Las sesiones se volvieron tan populares que eventualmente se convirtieron en serie de YouTube con millones de vistas. Para 2023, 11 años después de Londres, México clasificó al Mundial femenino de Australia y Nueva Zelanda. La mayoría de las jugadoras en ese equipo habían crecido viendo a Maribel. Algunas habían asistido a sus clínicas de entrenamiento, todas llevaban su legado como armadura invisible.
Cuando México ganó su primer partido mundialista en 20 años, las jugadoras celebraron señalando al cielo. En entrevistas posteriores, la capitana explicó ese gesto fue por Maribel, por mostrarnos que era posible, por abrir las puertas que estaban cerradas. Jugamos sobre sus hombros. Maribel, viendo el partido desde su casa en Hidalgo, rodeada de familia, lloró de orgullo.
Había dejado el juego hacía casi una década, pero seguía ganando victorias. Cada vez que una niña mexicana pateaba un balón soñando con gloria, Maribel ganaba. Cada vez que una mujer era contratada para entrenar equipos masculinos juveniles, Maribel ganaba. Cada vez que alguien desafiaba las limitaciones impuestas por género, Maribel ganaba.
Su verdadero gol no había sido aquel tiro libre contra Estados Unidos, aunque ese permanecería en la memoria colectiva. Su verdadero gol era haber cambiado la conversación completa. La vida de Maribel Domínguez era testimonio de que un individuo suficientemente determinado puede mover montañas.
Había comenzado en las calles polvorientas de Hidalgo, sin recursos, sin apoyo institucional, sin nada, excepto talento bruto y voluntad de acero. Había enfrentado machismo, racismo, instituciones que le decían no, puertas que se cerraban en su cara y había respondido a cada obstáculo, anotando otro gol imposible. No solo había abierto puertas para ella misma, había demolido muros enteros para generaciones que vendrían después.
Aquella capitana estadounidense que había burlado su rezo antes del tiro libre en Costa Rica, probablemente nunca imaginó que su comentario desdeñoso quedaría inmortalizado como preludio de humillación histórica. Maribel había demostrado que no necesitaba rezar, necesitaba creer en sí misma.

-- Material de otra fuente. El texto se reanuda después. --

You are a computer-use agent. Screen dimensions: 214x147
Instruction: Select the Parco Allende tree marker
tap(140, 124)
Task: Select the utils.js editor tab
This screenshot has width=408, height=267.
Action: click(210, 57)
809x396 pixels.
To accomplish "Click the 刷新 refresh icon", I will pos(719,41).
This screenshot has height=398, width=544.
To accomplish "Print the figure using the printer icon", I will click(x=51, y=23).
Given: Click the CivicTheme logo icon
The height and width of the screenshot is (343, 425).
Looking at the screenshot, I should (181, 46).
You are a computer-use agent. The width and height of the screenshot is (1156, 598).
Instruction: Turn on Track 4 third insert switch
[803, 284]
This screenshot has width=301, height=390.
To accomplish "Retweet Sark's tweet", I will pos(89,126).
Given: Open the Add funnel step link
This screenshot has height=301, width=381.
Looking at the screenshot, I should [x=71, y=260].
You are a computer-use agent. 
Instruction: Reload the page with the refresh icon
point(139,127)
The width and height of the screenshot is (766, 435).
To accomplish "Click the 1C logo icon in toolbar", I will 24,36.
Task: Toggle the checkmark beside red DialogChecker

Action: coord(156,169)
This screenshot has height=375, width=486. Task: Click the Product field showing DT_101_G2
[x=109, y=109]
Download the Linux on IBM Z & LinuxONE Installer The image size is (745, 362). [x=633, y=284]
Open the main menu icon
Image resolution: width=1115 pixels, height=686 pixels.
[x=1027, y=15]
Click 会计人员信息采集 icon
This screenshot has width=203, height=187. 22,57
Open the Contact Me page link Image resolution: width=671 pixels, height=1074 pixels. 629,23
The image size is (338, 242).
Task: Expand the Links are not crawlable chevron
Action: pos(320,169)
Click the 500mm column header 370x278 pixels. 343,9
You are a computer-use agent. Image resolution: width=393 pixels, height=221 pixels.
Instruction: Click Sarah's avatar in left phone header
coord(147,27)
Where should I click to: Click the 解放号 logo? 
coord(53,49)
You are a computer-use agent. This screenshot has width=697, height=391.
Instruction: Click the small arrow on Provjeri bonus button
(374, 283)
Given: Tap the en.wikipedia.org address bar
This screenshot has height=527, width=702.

en su talento, en su derecho de existir en ese espacio. Y ese gol, aquel tiro libre perfecto que Silvo sobre la barrera de jugadoras estadounidenses y se metió en el ángulo inalcanzable, no solo había ganado un partido, había anunciado que una nueva era había llegado. Las mujeres mexicanas ya no pedirían permiso para soñar en grande.
Lo tomarían, lo conquistarían, lo merecían.